## Required work
a) According to the sketch of Will B., at what age did he begin learning to be a typesetter?
b) Copy out the passage from the sketch of Will B. starting at "After some months" and ending at "sympathetically and accurately.".

## Study text
+-------+


    Young Will B., as he was called, spent his boyhood days and obtained his early education at Fowler, and started in upon his life work as a newspaper man at the age of ten when he learned to be a typesetter on The Lafayette Journal, the family in the meantime having removed to Lafayette. The next ten or twelve years were marked by patient industry as step by step he built himself up, mastering by experience all the inns and outs of the newspaper business. During these apprenticeship years he was employed from time to time on The Benton Review as well as on The Lafayette Journal. He came to Bloomfield first in 1886 to work on The Bloomfield Democrat, whose editor then was William Marshal Moss.

    After some months here he left to become attached to The Rushville Republican; and after still another period with his father's old paper, The Benton Review, and again with The Lafayette Journal, he came back to Bloomfield, never again to call any other place home, in 1890, and in November of that year he formed a partnership with a lifetime resident of this county, John T. Lamb, his prospective father-in-law, and they bough The Bloomfield News, and from that day until the last hour of his consciousness not only his fortune by his heart was wrapped up in that paper. It was his ambition to make the News an ideal newspaper for Greene county, gathering the news and telling it sympathetically and accurately.

    He was vitally interested in the welfare of this community and was deeply concerned in the upbuilding of its every aspect, a partner in the building of Bloomfield's first electric light and water plant, furniture factory, and many manufacturing concerns built for the betterment of community life and happiness. For many years he had been treasurer and director of the Farmers and Mechanics Savings and Loan Association and many a time he got out of his sick bed to attend the meetings of the directors.

+-------+

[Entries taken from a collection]
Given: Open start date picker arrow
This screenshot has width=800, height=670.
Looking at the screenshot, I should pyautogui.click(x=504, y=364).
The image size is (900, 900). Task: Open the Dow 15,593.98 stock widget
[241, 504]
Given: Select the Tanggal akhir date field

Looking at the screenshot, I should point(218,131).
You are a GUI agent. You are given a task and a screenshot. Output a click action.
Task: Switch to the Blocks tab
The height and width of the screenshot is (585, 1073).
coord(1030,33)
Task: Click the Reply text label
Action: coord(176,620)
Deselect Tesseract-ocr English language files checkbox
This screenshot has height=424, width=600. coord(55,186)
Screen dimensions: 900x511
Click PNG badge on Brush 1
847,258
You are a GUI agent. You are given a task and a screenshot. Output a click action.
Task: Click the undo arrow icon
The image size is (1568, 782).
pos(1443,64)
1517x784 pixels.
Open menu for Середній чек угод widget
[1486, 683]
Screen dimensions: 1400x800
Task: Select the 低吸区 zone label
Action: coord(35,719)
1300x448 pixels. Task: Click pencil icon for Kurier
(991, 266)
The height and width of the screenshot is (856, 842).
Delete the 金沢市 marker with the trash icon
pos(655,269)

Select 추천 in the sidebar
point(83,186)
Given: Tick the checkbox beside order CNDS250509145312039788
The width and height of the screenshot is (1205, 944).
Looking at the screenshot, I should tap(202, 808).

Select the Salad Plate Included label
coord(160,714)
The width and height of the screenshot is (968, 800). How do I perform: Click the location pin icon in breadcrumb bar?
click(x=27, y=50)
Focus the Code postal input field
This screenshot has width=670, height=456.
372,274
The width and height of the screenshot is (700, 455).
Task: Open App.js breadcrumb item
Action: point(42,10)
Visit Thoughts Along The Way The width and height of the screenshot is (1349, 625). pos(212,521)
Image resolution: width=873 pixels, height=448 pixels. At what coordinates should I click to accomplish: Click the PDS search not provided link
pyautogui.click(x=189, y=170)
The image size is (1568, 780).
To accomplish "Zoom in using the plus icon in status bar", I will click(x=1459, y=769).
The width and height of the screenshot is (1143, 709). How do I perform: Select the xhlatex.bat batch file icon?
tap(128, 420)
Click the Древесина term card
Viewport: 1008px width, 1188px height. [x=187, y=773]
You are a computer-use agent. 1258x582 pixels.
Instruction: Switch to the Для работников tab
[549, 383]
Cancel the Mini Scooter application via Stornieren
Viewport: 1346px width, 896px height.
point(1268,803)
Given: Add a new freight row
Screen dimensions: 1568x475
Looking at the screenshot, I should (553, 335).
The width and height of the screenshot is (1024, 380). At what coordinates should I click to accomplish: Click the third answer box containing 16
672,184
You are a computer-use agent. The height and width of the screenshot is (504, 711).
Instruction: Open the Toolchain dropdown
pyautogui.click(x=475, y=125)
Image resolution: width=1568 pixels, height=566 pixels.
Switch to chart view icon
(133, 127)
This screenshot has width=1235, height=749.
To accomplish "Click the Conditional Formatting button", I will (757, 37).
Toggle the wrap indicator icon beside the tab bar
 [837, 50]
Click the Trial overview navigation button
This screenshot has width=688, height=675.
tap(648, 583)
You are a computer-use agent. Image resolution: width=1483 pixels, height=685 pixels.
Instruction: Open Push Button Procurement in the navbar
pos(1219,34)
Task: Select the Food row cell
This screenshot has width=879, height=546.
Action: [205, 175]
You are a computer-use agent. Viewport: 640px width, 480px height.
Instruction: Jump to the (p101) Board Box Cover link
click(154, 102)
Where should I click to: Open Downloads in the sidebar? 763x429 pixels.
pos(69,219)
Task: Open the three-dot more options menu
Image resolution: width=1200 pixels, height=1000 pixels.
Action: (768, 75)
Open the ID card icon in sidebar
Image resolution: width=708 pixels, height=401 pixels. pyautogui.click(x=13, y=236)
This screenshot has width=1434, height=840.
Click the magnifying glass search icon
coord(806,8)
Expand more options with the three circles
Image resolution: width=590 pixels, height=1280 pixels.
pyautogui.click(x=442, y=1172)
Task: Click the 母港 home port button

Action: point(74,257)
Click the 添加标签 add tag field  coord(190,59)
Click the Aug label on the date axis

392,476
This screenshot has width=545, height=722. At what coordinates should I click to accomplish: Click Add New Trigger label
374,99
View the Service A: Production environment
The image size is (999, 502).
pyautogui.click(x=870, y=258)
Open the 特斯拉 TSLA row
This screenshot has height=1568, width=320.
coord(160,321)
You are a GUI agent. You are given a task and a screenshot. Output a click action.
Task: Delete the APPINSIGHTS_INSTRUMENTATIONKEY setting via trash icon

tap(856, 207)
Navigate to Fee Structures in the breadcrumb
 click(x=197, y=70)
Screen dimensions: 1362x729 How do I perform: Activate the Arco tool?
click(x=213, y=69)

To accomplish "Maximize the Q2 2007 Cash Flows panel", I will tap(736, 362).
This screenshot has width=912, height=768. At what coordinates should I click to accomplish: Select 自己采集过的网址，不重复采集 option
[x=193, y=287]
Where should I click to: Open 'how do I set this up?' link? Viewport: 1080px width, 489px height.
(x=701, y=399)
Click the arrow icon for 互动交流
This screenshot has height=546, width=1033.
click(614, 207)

+-------+

## Answers below
a) At the age of ten.

b)
After some months here he left to become attached to The Rushville Republican; and after still another period with his father's old paper, The Benton Review, and again with The Lafayette Journal, he came back to Bloomfield, never again to call any other place home, in 1890, and in November of that year he formed a partnership with a lifetime resident of this county, John T. Lamb, his prospective father-in-law, and they bough The Bloomfield News, and from that day until the last hour of his consciousness not only his fortune by his heart was wrapped up in that paper. It was his ambition to make the News an ideal newspaper for Greene county, gathering the news and telling it sympathetically and accurately.